- Published on
Underprovisioned Infrastructure Causing Downtime — When "Good Enough" Isn't
- Authors

- Name
- Sanjeev Sharma
- @webcoderspeed1
Introduction
Underprovisioning is the silent counterpart to overprovisioning. Overprovisioned infrastructure wastes money gradually; underprovisioned infrastructure fails suddenly. The t3.micro RDS that works perfectly in development will OOM under a production JOIN on a 10M-row table. The single-AZ instance that's "never had issues" in two years will have its first issue on the Friday of your product launch.
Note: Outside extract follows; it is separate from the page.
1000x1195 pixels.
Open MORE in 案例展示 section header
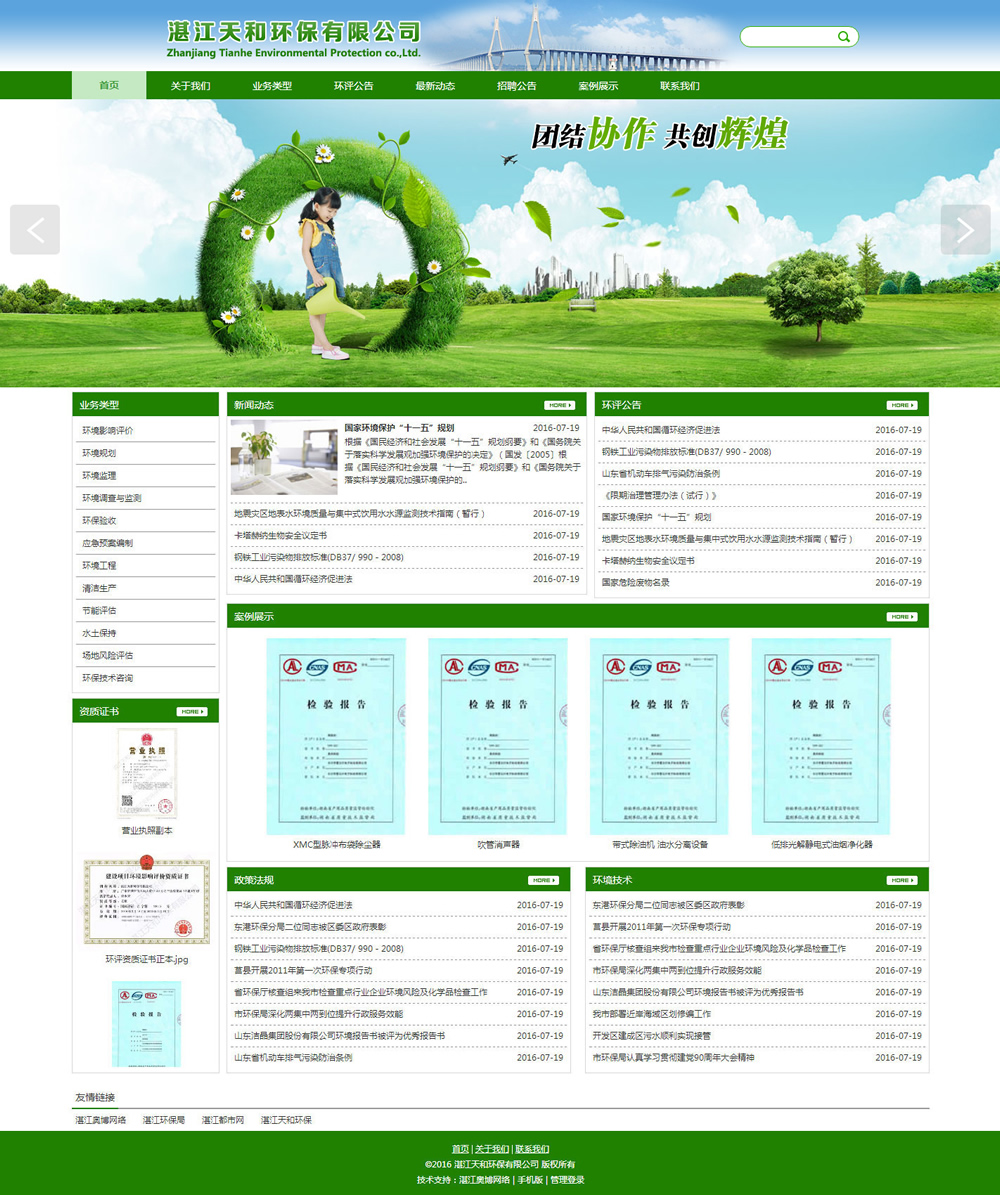[901, 616]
The cost of underprovisioning isn't measured in dollars per month — it's measured in downtime, revenue loss, and customer trust.
- How Underprovisioning Kills You
- Fix 1: Load Test Before You Go Live
- Fix 2: Never Use Burstable Instances for Production Databases
- Fix 3: Minimum Viable Redundancy for Every Stateful Resource
- Fix 4: Connection Pool Sizing That Matches Instance Limits
- Fix 5: Capacity Planning for Known Growth
- Underprovisioning Prevention Checklist
- Conclusion
How Underprovisioning Kills You
Underprovisioning failure patterns:
1. Memory exhaustion under real load
→ Dev: t3.micro with 1GB RAM, 100 rows/table
→ Prod: same instance, 10M rows, JOINs use 3GB RAM
→ OOM killer terminates PostgreSQL mid-query
→ Connection pool error → app returns 500s
2. CPU throttling at critical moments
→ t3/t4g instances use burstable CPU (CPU credits)
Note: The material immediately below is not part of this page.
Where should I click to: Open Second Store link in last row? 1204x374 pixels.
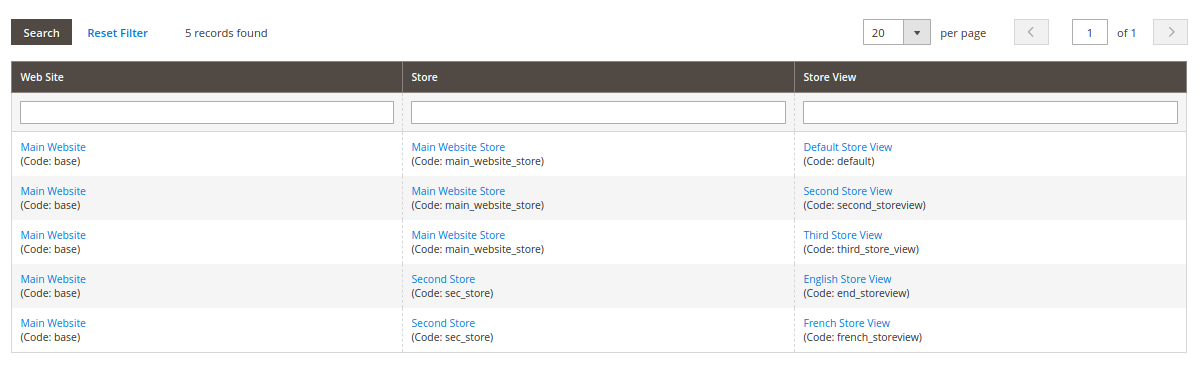tap(443, 323)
→ Credits depleted during traffic spike
→ CPU throttled to 5% baseline → requests time out
3. Single-AZ downtime
→ AZ failure: 2-4 hours of RDS unavailability
→ "It's never happened" is not an architecture
4. Disk I/O bottleneck
→ gp2 volume: 100 IOPS baseline (burst to 3000)
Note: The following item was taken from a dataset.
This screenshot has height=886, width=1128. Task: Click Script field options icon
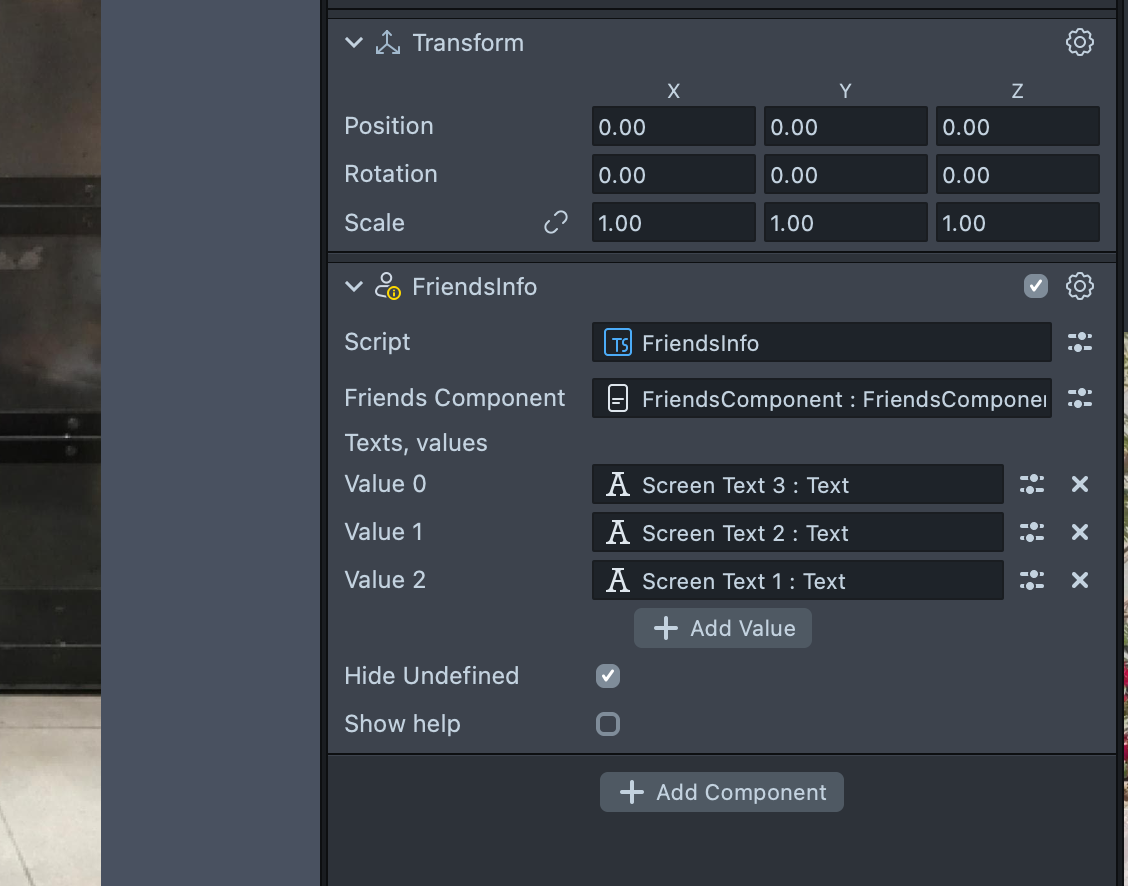click(1079, 343)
→ Burst credits run out → sustained 100 IOPS
→ Write-heavy workload: queries queue, latency spikes
5. Connection exhaustion
→ RDS db.t3.micro: max_connections = 85
→ 10 app instances × 10 connections each = 100 → FATAL: too many connections
Fix 1: Load Test Before You Go Live
# Don't discover underprovisioning during a real incident
# Discover it in staging with production-scale data
# k6 load test to find resource limits
k6 run --vus 100 --duration 10m loadtest.js
# Watch these during the test:
# RDS CloudWatch:
# - CPUUtilization (should stay < 70%)
# - FreeableMemory (should stay > 20% of instance RAM)
# - DatabaseConnections (should stay under max_connections * 0.8)
# ECS CloudWatch:
# - CPUUtilization (should stay < 70% to leave room for spikes)
# - MemoryUtilization (should stay < 80%)
// Establish resource baselines BEFORE a traffic spike hits
async function captureResourceBaseline() {
const metrics = await Promise.all([
getMetric('AWS/RDS', 'CPUUtilization', 'myapp-prod'),
getMetric('AWS/RDS', 'FreeableMemory', 'myapp-prod'),
getMetric('AWS/RDS', 'DatabaseConnections', 'myapp-prod'),
getMetric('AWS/ECS', 'CPUUtilization', 'production/myapp-api'),
getMetric('AWS/ECS', 'MemoryUtilization', 'production/myapp-api'),
])
const [rdscpu, rdsRam, rdsConns, ecsCpu, ecsMem] = metrics
console.log('Current resource utilization:')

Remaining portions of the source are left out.